When it comes to adapting the stories of Roald Dahl for the stage the general consensus is you have to go a long way to find anyone to match David Wood.

The one-time actor and magician turned his attention to children's theatre 40 long years ago. He's been at it ever since.

A string of successes, including no fewer than six Dahl adaptations, has sealed his reputation as one of the best in the business.

No surprises then that the sure-hand of Wood is behind the current award-winning tour of Dahl's Danny the Champion of the World which opens for a five day run at Bournemouth's Pavilion Theatre this afternoon.

The production, originally produced for the Birmingham Stage Company three years ago, has enthralled audiences wherever it plays.

Young theatre-goers love the story of Danny who lives in a caravan with his dad and how he takes on the rich and powerful landowner who is planning to make them homeless.

This is absolute classic Dahl, superbly adapted, but Wood is under no illusion that the great man himself would be impressed by this stage version of his story.

"I'm sure he wouldn't have liked it," chuckled Wood. "He never really liked anything anybody did to his work. One of his daughters actually said to me that I was lucky that he died before the BFG was produced." (Dahl actually died at the age of 74 in November 1990 while Wood was still working on that first triumphant adaptation).

"The family loved it but they were sure that he wouldn't have liked it on principle."

Added to this, he says, Dahl didn't enjoy going to the theatre. "He was so tall that he always worried about people not being able to see properly and, because of his old war injuries, he could never sit comfortably."

However Wood says that he believes the brilliant but curmudgeonly author would have been pleasantly surprised at the success the adaptations have enjoyed.
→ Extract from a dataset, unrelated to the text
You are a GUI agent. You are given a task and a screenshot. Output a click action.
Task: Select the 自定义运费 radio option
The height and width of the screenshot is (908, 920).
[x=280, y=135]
Musing about Danny - his sixth Dahl - Wood is clearly proud of the part he has played in the advances in children's theatre over the past four decades.

"It's an expanding world, I'm delighted to say. There was very little theatre specifically for children back in 1967. There were pantomimes and maybe the Wizard of Oz, Toad of Toad Hall or Alice in Wonderland but there was very little original stuff and certainly not many people adapting modern day classics."
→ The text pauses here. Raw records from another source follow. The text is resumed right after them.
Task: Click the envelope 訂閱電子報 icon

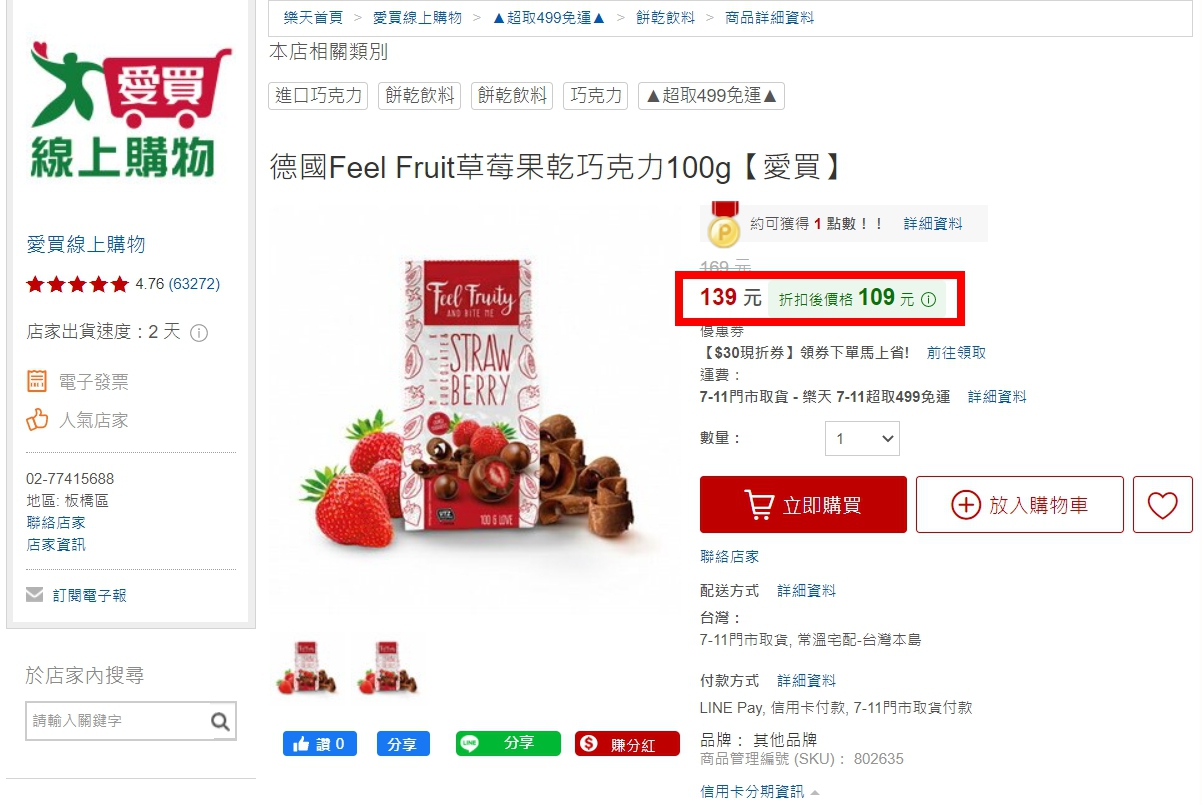Action: [35, 595]
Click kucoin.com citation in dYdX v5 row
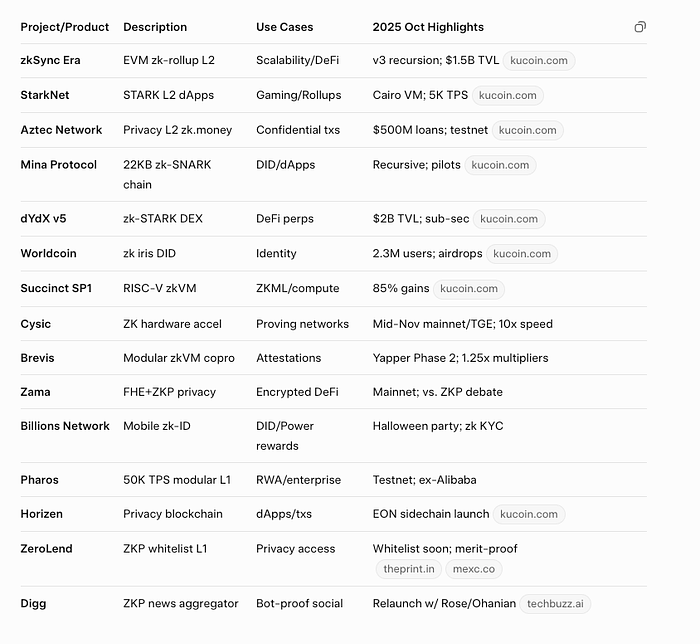700x644 pixels. (509, 219)
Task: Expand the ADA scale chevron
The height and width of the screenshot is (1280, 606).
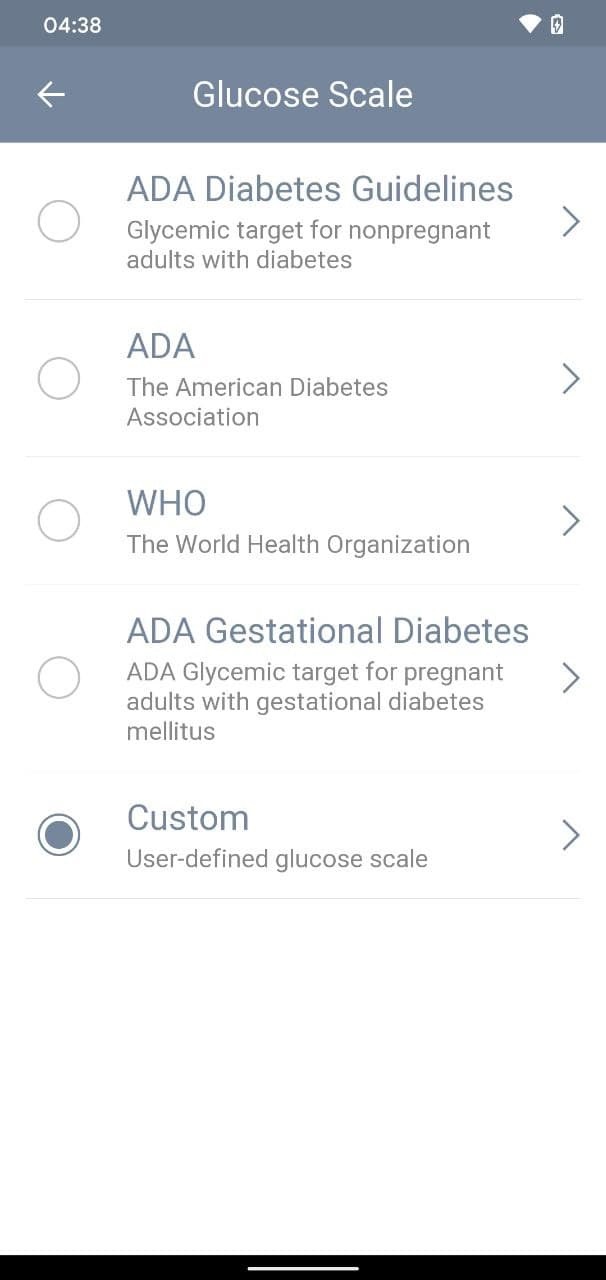Action: [571, 378]
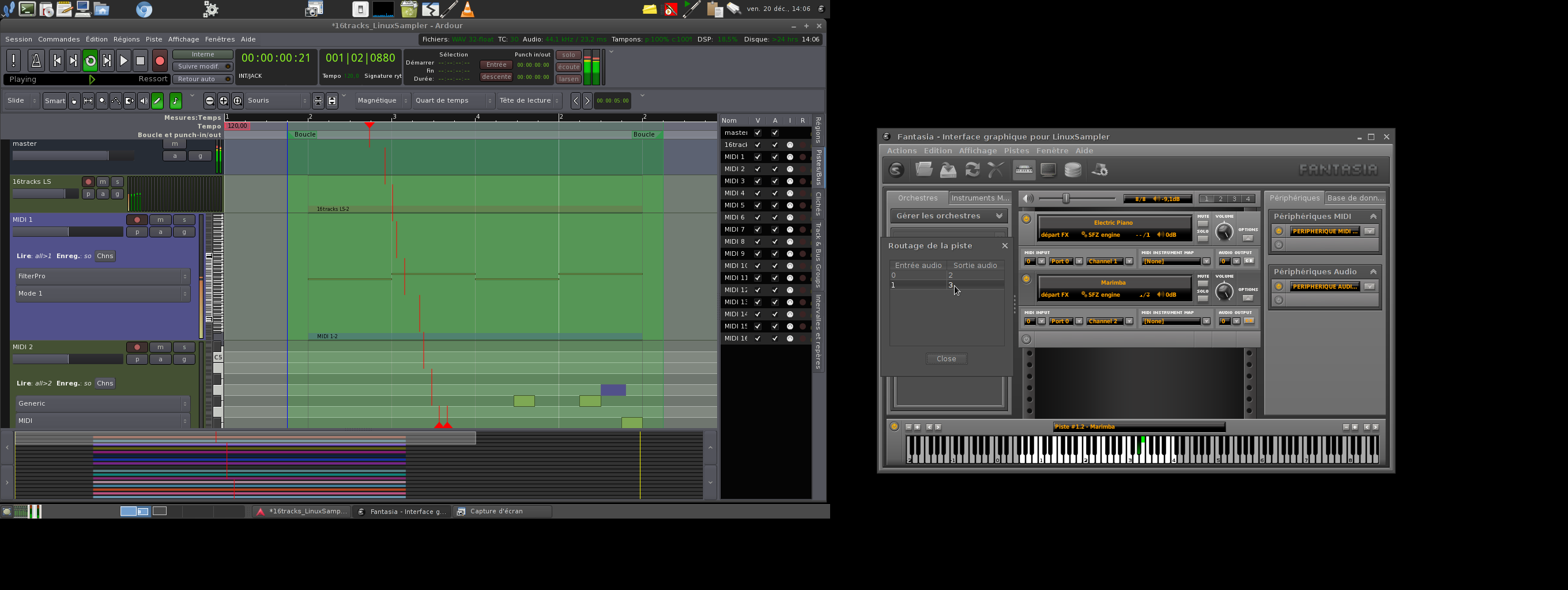Image resolution: width=1568 pixels, height=590 pixels.
Task: Click Close in the Routage de la piste dialog
Action: 946,359
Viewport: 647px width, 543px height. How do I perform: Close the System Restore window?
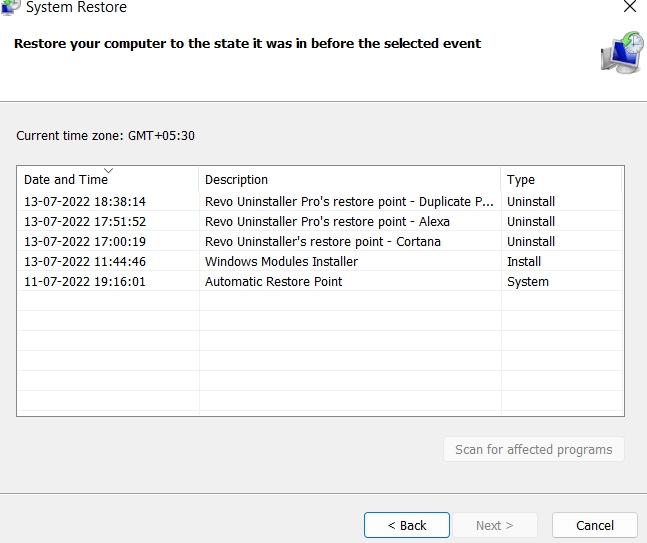[629, 7]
Wood himself was working as a repertory theatre actor and sometime stage magician when he decided his future lay in helping to produce quality theatre for young audiences.

Historically, theatre for children had meant low budget productions with a reputation for being tatty.

Wood has devoted much of his career to changing attitudes and fighting for the best production values possible.

"I would like to think there were a number of us who were pioneering and trying to make the authorities realise that in many way children's theatre is the most important theatre of all.

"We're not simply trying to make sure there's an audience for Cameron Macintosh in 10 year's time, we're doing it for now. We believe that children should have theatre as they grow up and be inspired by it. It should be their right, an entitlement"

That he has succeeded is clear from the fact that his name on a poster is on its own enough to ensure ticket sales.

One should be thankful that Wood chose to turn his artistic and intellectual energies to the world of children's theatre rather than pursue his original career as a conjurer.

For it sounds as though his magic act had considerably less going for it in the imagination stakes than his subsequent career.

"I thought that perhaps I should have an exotic stage name and toyed with the idea of reversing David Wood," he told me.

It never happened but Divad Doow's loss was definitely good news for generations of young theatre-goers.

  • Danny: The Champion of the World opens at the Pavilion Theatre in Bournemouth on Tuesday and runs until Saturday.